> _HOW TO COMPLETE THIS TASK_: In the entries that follow, the line with "Where should I click to: Click the Puppet" opens the range and the line with "Click star rating" closes it; repeat that range exactly, both lines included.
--- SUPPLIED RECORDS Enclosed Below ---
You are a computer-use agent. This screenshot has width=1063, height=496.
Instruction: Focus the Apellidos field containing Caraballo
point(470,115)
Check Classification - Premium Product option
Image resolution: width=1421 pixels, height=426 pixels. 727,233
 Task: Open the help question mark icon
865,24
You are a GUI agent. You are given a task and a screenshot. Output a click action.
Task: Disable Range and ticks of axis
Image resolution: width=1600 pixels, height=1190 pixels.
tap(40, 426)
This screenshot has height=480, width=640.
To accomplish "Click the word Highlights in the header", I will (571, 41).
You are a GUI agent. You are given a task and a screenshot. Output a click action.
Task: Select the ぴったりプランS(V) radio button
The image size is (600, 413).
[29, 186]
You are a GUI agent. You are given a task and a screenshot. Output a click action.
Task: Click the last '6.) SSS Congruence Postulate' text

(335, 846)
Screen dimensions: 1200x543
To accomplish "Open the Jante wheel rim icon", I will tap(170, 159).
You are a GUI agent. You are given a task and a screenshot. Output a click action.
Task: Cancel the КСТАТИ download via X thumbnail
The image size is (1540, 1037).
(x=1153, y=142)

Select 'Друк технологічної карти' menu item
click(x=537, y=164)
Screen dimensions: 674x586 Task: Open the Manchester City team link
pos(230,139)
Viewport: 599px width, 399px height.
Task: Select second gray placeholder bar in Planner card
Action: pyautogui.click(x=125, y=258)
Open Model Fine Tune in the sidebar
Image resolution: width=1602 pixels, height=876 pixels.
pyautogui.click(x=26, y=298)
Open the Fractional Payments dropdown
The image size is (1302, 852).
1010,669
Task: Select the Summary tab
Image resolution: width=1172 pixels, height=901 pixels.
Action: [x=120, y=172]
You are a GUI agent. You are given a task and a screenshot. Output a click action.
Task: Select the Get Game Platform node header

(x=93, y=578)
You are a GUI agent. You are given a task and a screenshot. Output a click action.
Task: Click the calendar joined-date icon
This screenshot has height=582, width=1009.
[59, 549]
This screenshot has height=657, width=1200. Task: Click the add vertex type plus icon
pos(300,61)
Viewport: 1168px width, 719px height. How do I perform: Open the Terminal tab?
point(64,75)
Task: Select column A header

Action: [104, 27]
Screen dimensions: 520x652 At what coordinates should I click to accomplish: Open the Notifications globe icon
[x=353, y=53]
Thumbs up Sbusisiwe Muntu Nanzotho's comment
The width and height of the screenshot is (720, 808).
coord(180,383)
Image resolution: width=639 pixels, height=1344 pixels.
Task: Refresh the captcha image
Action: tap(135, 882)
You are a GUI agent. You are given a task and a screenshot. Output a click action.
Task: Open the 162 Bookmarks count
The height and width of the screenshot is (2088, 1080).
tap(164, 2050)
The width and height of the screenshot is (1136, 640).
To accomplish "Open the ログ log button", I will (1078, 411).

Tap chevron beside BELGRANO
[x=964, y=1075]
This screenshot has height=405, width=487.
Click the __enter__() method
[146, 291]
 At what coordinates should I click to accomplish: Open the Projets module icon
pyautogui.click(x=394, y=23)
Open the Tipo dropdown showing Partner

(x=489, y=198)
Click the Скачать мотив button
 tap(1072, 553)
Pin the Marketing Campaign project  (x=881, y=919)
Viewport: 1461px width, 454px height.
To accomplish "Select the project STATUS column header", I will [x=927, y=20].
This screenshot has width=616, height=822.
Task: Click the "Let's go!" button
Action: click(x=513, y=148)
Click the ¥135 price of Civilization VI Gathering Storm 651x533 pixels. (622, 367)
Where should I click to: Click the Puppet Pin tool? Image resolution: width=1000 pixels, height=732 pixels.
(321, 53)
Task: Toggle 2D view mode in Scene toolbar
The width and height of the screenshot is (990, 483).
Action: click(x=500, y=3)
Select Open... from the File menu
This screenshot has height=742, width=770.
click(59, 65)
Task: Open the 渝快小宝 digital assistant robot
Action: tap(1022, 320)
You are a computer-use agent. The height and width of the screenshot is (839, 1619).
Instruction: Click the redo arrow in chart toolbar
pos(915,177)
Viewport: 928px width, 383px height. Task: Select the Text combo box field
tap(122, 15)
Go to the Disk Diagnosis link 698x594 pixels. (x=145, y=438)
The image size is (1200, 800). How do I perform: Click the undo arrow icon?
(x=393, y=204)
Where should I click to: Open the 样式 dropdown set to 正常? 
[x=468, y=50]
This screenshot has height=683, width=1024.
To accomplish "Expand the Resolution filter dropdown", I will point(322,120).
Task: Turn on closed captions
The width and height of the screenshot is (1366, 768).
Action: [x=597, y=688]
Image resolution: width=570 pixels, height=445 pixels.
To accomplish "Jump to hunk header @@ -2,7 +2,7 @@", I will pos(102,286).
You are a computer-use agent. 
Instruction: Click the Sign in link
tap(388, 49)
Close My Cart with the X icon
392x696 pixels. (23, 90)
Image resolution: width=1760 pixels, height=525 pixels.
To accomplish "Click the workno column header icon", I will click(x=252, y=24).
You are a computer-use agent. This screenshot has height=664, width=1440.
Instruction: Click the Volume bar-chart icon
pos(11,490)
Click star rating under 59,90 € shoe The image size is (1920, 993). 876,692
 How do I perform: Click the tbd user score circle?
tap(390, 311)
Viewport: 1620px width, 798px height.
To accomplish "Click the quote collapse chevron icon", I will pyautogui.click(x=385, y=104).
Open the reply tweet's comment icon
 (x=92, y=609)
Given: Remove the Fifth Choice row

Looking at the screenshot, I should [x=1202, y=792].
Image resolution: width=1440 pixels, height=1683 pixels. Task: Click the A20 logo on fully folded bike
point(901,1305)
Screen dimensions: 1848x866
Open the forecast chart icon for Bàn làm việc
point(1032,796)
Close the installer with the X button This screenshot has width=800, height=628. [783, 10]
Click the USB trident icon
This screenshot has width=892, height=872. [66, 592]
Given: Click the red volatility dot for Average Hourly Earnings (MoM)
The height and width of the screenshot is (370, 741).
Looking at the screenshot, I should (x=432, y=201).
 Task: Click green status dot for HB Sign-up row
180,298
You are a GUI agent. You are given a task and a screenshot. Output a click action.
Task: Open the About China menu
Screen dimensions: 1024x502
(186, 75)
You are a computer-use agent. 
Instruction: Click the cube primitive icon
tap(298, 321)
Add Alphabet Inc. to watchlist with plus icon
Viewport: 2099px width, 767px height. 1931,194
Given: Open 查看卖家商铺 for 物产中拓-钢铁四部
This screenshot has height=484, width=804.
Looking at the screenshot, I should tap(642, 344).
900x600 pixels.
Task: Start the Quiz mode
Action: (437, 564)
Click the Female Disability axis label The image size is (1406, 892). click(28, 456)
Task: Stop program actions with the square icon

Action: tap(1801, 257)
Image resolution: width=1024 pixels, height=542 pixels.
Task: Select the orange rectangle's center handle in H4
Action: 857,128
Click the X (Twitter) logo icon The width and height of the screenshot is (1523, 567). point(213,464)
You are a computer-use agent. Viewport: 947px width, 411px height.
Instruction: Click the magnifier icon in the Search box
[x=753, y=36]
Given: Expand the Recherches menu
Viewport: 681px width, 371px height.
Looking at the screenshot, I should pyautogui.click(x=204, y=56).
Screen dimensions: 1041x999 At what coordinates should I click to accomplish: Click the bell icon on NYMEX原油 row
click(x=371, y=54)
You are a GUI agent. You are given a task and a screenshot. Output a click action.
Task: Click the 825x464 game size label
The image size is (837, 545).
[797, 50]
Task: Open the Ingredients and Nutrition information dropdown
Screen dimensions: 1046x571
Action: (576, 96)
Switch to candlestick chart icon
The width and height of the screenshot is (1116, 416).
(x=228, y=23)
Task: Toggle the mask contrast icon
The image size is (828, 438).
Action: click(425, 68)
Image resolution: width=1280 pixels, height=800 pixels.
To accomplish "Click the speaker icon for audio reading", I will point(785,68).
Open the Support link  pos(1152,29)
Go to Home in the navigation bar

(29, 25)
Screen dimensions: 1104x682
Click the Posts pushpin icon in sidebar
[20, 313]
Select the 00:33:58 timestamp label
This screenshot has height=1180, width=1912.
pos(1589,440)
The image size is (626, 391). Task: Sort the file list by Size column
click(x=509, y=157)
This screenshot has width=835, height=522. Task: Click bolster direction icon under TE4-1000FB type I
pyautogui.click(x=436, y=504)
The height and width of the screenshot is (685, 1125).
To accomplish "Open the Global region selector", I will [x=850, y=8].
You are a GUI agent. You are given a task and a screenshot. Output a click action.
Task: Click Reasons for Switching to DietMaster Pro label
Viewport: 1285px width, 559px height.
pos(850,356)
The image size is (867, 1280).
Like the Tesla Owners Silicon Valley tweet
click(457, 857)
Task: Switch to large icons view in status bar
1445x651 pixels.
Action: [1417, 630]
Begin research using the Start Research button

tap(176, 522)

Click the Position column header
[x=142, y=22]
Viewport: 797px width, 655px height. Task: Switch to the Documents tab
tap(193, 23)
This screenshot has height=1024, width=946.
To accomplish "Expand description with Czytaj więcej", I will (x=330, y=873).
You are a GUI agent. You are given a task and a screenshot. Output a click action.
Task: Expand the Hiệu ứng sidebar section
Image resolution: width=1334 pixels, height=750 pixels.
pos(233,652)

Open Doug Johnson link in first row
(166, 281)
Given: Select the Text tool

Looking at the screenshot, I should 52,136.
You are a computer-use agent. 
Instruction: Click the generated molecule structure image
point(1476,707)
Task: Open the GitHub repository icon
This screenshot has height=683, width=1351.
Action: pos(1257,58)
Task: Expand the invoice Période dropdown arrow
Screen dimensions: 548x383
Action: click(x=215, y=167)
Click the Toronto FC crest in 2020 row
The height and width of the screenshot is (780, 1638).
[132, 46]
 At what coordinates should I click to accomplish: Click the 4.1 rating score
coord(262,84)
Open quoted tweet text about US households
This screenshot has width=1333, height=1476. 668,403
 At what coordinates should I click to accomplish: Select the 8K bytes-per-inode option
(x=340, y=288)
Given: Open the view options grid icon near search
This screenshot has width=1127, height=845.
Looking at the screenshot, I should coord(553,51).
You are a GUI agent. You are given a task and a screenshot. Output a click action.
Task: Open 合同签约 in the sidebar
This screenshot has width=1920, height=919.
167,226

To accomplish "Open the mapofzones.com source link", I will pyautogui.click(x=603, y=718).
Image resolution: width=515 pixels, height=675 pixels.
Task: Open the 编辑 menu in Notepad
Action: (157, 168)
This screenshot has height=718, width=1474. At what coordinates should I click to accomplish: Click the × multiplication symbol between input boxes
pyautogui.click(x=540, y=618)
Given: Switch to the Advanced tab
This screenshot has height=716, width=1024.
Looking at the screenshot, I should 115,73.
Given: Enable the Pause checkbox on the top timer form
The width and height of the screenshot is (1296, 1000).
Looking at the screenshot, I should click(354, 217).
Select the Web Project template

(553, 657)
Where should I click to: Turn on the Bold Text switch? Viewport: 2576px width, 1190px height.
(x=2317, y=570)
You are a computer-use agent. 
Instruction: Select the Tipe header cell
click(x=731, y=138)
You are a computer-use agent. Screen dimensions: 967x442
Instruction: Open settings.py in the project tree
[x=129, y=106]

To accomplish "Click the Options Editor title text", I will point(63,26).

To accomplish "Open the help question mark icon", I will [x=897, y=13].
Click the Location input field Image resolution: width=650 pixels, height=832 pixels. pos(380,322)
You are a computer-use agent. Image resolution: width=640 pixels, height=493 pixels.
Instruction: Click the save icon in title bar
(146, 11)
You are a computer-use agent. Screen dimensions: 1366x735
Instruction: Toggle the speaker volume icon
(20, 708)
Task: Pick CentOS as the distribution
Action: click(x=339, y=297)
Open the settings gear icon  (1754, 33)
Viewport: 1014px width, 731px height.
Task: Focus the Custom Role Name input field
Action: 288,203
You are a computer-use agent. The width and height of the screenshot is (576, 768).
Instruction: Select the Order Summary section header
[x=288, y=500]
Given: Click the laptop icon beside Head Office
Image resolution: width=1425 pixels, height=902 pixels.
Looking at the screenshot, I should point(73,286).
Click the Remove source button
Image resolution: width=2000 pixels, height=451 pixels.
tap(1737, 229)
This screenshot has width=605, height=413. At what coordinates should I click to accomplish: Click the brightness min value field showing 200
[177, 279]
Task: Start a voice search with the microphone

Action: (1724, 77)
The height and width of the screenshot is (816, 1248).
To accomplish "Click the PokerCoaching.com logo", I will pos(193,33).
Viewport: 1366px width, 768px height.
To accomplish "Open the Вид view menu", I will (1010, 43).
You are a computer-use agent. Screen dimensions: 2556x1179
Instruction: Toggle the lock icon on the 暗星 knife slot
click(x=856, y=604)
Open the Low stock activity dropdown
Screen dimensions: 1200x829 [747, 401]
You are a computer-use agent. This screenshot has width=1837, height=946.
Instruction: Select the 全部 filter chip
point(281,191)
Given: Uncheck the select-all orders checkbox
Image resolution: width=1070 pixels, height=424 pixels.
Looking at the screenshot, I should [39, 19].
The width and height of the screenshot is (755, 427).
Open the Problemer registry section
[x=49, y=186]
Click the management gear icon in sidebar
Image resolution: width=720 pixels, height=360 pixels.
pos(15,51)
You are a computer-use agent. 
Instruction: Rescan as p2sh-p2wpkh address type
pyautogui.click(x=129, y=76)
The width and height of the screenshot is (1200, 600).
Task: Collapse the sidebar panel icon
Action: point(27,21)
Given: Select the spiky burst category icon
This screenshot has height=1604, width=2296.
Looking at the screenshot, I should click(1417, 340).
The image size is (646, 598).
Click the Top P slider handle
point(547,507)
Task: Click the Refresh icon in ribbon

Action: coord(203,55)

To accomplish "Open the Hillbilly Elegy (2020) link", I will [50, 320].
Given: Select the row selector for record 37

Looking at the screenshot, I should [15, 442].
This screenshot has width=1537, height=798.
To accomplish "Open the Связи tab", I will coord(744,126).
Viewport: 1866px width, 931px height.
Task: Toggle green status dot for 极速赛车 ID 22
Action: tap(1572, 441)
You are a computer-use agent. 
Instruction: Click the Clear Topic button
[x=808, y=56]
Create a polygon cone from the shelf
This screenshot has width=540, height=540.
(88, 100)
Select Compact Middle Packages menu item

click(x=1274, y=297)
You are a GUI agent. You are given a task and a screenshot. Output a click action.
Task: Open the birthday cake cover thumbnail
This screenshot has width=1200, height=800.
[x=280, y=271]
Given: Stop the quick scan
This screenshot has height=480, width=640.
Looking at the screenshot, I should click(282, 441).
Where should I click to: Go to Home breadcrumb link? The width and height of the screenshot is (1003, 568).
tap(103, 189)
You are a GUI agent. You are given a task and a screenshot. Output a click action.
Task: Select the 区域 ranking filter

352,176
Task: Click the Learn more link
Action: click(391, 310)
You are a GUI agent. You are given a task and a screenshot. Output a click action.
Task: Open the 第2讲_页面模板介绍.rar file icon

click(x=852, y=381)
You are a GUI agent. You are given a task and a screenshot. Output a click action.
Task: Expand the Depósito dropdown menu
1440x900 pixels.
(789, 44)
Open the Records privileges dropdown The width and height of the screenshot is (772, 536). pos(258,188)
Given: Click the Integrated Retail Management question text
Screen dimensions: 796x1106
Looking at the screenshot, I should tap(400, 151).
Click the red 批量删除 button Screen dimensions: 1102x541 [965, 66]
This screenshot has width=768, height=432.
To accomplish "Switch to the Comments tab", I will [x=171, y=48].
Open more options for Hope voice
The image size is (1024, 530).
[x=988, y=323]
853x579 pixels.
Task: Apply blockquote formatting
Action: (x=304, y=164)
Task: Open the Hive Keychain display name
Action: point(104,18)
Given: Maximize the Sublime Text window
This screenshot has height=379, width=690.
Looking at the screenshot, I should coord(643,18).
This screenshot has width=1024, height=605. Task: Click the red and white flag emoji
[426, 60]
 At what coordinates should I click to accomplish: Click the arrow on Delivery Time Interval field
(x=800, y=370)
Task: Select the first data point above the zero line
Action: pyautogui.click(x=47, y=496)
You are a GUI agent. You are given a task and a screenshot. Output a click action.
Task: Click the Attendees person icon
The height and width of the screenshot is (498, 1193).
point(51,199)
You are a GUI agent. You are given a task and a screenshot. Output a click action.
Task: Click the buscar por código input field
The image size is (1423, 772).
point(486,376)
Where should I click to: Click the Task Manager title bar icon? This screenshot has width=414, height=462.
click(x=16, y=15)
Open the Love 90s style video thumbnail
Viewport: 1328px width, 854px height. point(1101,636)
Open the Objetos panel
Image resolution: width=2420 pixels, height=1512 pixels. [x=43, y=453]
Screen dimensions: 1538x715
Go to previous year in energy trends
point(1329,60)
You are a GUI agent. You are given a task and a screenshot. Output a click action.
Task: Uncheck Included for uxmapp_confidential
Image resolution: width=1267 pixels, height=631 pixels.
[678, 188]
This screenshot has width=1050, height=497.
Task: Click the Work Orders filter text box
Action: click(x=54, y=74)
--- End of Enclosed SUPPLIED RECORDS ---
> _ANSWER SECTION_:
Where should I click to: Click the Puppet Pin tool? Image resolution: width=1000 pixels, height=732 pixels.
(321, 53)
Task: Toggle 2D view mode in Scene toolbar
The width and height of the screenshot is (990, 483).
Action: click(x=500, y=3)
Select Open... from the File menu
This screenshot has height=742, width=770.
click(59, 65)
Task: Open the 渝快小宝 digital assistant robot
Action: tap(1022, 320)
You are a computer-use agent. The height and width of the screenshot is (839, 1619).
Instruction: Click the redo arrow in chart toolbar
pos(915,177)
Viewport: 928px width, 383px height. Task: Select the Text combo box field
tap(122, 15)
Go to the Disk Diagnosis link 698x594 pixels. (x=145, y=438)
The image size is (1200, 800). How do I perform: Click the undo arrow icon?
(x=393, y=204)
Where should I click to: Open the 样式 dropdown set to 正常? 
[x=468, y=50]
This screenshot has height=683, width=1024.
To accomplish "Expand the Resolution filter dropdown", I will point(322,120).
Task: Turn on closed captions
The width and height of the screenshot is (1366, 768).
Action: [x=597, y=688]
Image resolution: width=570 pixels, height=445 pixels.
To accomplish "Jump to hunk header @@ -2,7 +2,7 @@", I will pos(102,286).
You are a computer-use agent. 
Instruction: Click the Sign in link
tap(388, 49)
Close My Cart with the X icon
392x696 pixels. (23, 90)
Image resolution: width=1760 pixels, height=525 pixels.
To accomplish "Click the workno column header icon", I will click(x=252, y=24).
You are a computer-use agent. This screenshot has height=664, width=1440.
Instruction: Click the Volume bar-chart icon
pos(11,490)
Click star rating under 59,90 € shoe The image size is (1920, 993). 876,692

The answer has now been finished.